I stumbled upon the web site for this Kindle-only book when I was doing a search for Oklahoma fiction. I don't have a Kindle, but after reading the sample chapters on Amazon and the book's web site I borrowed a friend's Kindle so I could read the whole thing.
I'm glad I did. While certainly not National Book Award material, The Wellbaby is the most realistic southwestern-themed novel I've read in a long time, with one of the most appealing female heroines I've ever encountered in a contemporary fiction novel.
In 1971, ten month old Amanda Prahl falls down a well in the small oil town of Iron Lake, Oklahoma. Her life hangs in the balance as the army digs a rescue hole alongside the well that will allow a rescuer to dig a tunnel between the wells to bring the baby to safety.
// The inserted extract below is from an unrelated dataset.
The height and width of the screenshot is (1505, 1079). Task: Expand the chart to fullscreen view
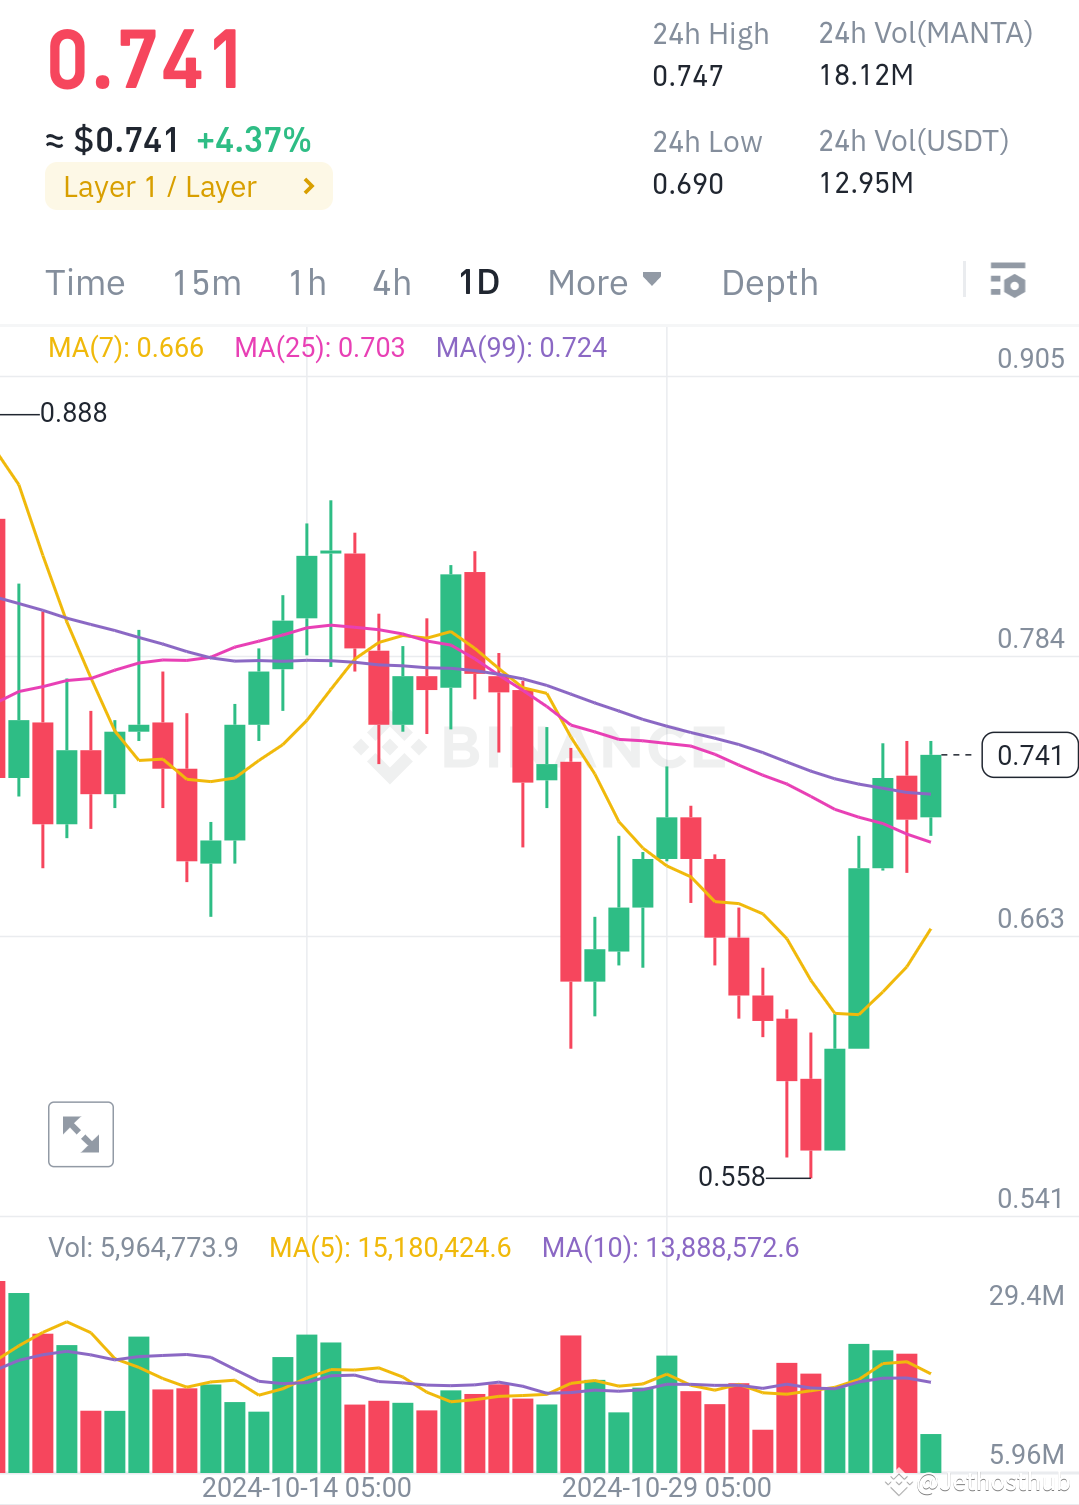[x=81, y=1134]
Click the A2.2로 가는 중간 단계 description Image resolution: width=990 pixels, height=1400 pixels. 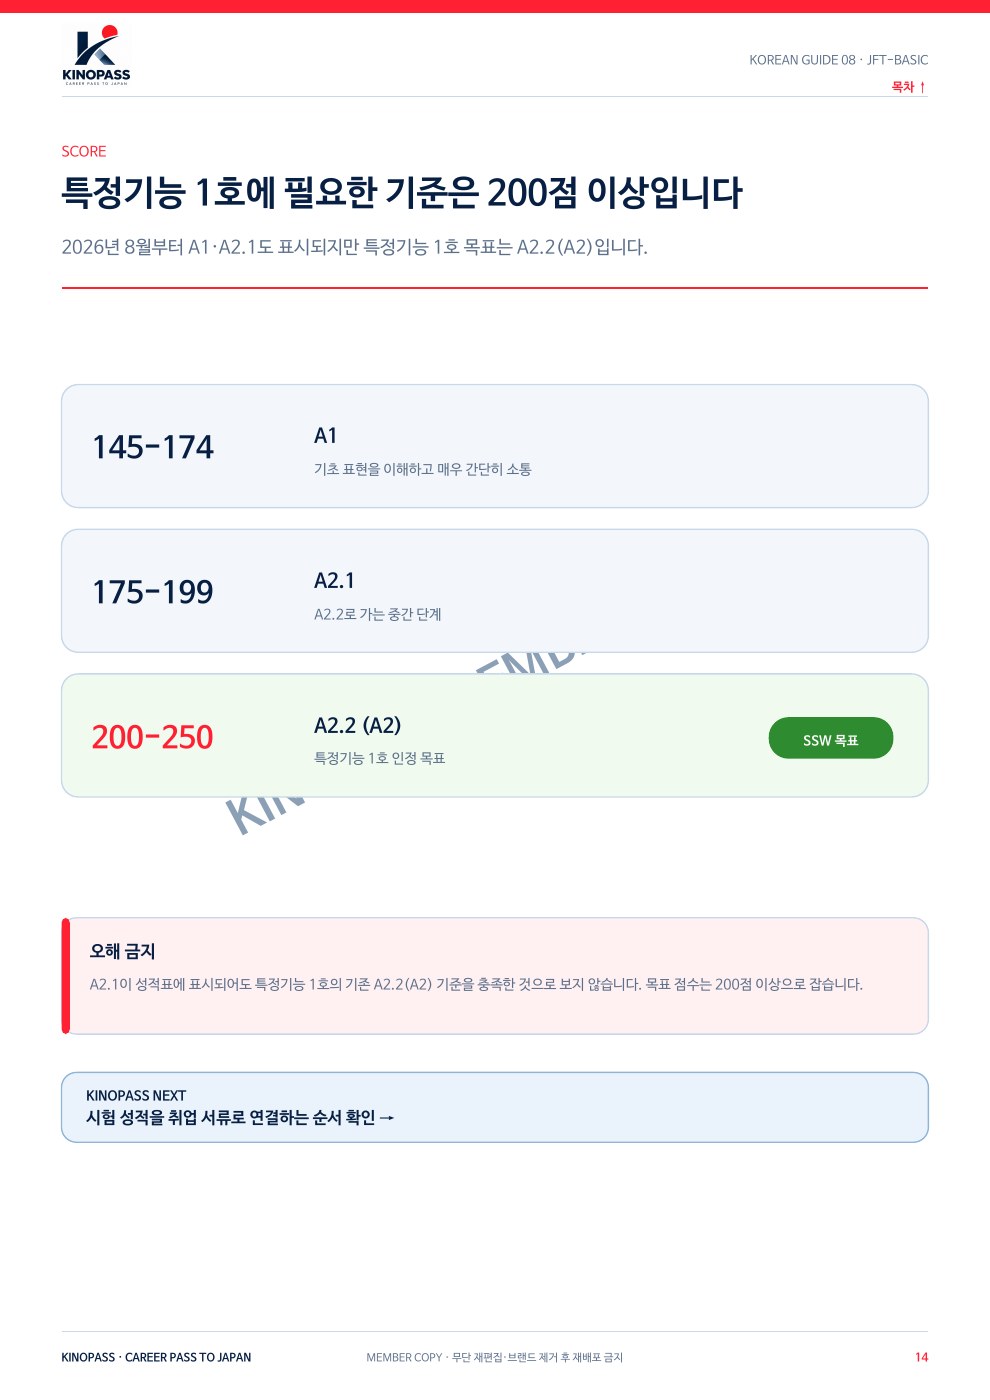[378, 614]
This event captures the attention of the nation for 12 hours, until Amanda is rescued by Floyd Smoll, a journeyman painter and part-time volunteer fireman.
Without getting in details, in spite of this happy outcome, neither Amanda or Floyd live happily ever after. Over the next 17 years, Amanda's family sinks into poverty, her father dies, and her alcoholic mother abandons her to the custody of a foster home. At age 15, she arranges to live on her own in the family's vacated trailer home, where she quits school and becomes a waitress at a local diner.
Meanwhile, Floyd wins the heart of a local teenage girl and marries her in a joyless shotgun wedding after she becomes pregnant. After ten years of a loveless marriage, she leaves him for another man, taking their 8-year old daughter with her. Floyd find solace in drinking and his job as a shirt-assembler at the local Trailblazer Apparel Company
The story begins in 1988, on Amanda's 18th birthday, when she is set to empty a $200,000 Trust fund funded by contributions by well-wishers in the wake of the original Wellbaby miracle. She will discover that the account has been bankrupted due to illegal investment activities by the Trustee that are directly connected to the sudden shutdown of the Trailblazer plant, which puts a quarter of the town's population out of work, including Floyd Smoll.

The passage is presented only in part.